→ **TO DO**
Find the line in the entries below that contains "[Terri Bradford's Creative". Repeat it exactly, and every line after it through the line that contains "Privacy (911, 1285)".

Saved data entries:

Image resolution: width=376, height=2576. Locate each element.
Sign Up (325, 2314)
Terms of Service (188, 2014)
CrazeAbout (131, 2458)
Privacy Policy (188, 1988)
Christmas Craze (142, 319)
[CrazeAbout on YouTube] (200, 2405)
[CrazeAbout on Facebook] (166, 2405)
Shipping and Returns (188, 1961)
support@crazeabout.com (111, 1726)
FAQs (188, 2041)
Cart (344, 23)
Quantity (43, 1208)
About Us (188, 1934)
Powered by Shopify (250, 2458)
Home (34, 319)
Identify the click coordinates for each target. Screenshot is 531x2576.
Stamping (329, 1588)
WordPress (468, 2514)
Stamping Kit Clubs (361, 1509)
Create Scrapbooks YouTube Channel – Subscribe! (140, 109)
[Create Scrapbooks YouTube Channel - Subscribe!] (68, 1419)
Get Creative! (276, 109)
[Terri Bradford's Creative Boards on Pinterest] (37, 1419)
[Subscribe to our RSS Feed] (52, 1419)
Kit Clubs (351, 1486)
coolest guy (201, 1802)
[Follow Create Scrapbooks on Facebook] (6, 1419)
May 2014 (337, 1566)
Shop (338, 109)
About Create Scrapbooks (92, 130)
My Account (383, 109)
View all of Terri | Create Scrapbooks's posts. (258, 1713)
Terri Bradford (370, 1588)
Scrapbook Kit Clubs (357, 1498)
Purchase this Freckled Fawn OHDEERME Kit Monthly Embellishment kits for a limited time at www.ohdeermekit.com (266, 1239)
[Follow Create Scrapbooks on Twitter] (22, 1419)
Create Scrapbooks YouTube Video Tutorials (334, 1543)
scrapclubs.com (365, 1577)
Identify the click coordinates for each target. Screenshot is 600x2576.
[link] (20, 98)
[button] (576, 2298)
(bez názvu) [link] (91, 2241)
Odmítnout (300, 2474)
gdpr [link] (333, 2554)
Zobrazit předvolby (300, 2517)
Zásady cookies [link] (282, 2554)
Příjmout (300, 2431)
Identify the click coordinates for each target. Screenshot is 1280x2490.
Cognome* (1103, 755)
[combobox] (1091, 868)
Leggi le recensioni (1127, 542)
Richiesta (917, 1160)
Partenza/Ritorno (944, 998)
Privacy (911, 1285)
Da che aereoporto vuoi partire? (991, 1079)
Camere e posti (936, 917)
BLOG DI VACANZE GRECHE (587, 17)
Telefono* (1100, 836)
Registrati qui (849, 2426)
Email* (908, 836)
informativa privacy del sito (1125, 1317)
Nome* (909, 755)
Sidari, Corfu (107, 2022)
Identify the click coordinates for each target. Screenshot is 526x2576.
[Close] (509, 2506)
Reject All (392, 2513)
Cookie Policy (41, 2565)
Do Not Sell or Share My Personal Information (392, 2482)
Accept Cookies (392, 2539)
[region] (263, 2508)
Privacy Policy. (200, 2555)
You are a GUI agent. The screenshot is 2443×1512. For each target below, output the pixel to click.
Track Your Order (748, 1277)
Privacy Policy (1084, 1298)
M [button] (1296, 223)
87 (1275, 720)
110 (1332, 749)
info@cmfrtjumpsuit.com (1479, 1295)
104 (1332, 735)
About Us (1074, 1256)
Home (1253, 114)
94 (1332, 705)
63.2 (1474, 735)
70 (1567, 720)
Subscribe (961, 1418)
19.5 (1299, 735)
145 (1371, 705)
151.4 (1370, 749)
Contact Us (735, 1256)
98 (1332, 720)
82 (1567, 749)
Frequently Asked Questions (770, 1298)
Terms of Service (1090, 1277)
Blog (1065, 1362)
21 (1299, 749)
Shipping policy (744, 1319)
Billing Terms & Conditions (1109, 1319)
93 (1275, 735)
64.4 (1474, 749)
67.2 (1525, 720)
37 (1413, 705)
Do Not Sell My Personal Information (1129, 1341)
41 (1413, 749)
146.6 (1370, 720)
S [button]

→ **TASK OUTPUT**
[Terri Bradford's Creative Boards on Pinterest] (37, 1419)
[Subscribe to our RSS Feed] (52, 1419)
Kit Clubs (351, 1486)
coolest guy (201, 1802)
[Follow Create Scrapbooks on Facebook] (6, 1419)
May 2014 (337, 1566)
Shop (338, 109)
About Create Scrapbooks (92, 130)
My Account (383, 109)
View all of Terri | Create Scrapbooks's posts. (258, 1713)
Terri Bradford (370, 1588)
Scrapbook Kit Clubs (357, 1498)
Purchase this Freckled Fawn OHDEERME Kit Monthly Embellishment kits for a limited time at www.ohdeermekit.com (266, 1239)
[Follow Create Scrapbooks on Twitter] (22, 1419)
Create Scrapbooks YouTube Video Tutorials (334, 1543)
scrapclubs.com (365, 1577)
Identify the click coordinates for each target. Screenshot is 600x2576.
[link] (20, 98)
[button] (576, 2298)
(bez názvu) [link] (91, 2241)
Odmítnout (300, 2474)
gdpr [link] (333, 2554)
Zobrazit předvolby (300, 2517)
Zásady cookies [link] (282, 2554)
Příjmout (300, 2431)
Identify the click coordinates for each target. Screenshot is 1280x2490.
Cognome* (1103, 755)
[combobox] (1091, 868)
Leggi le recensioni (1127, 542)
Richiesta (917, 1160)
Partenza/Ritorno (944, 998)
Privacy (911, 1285)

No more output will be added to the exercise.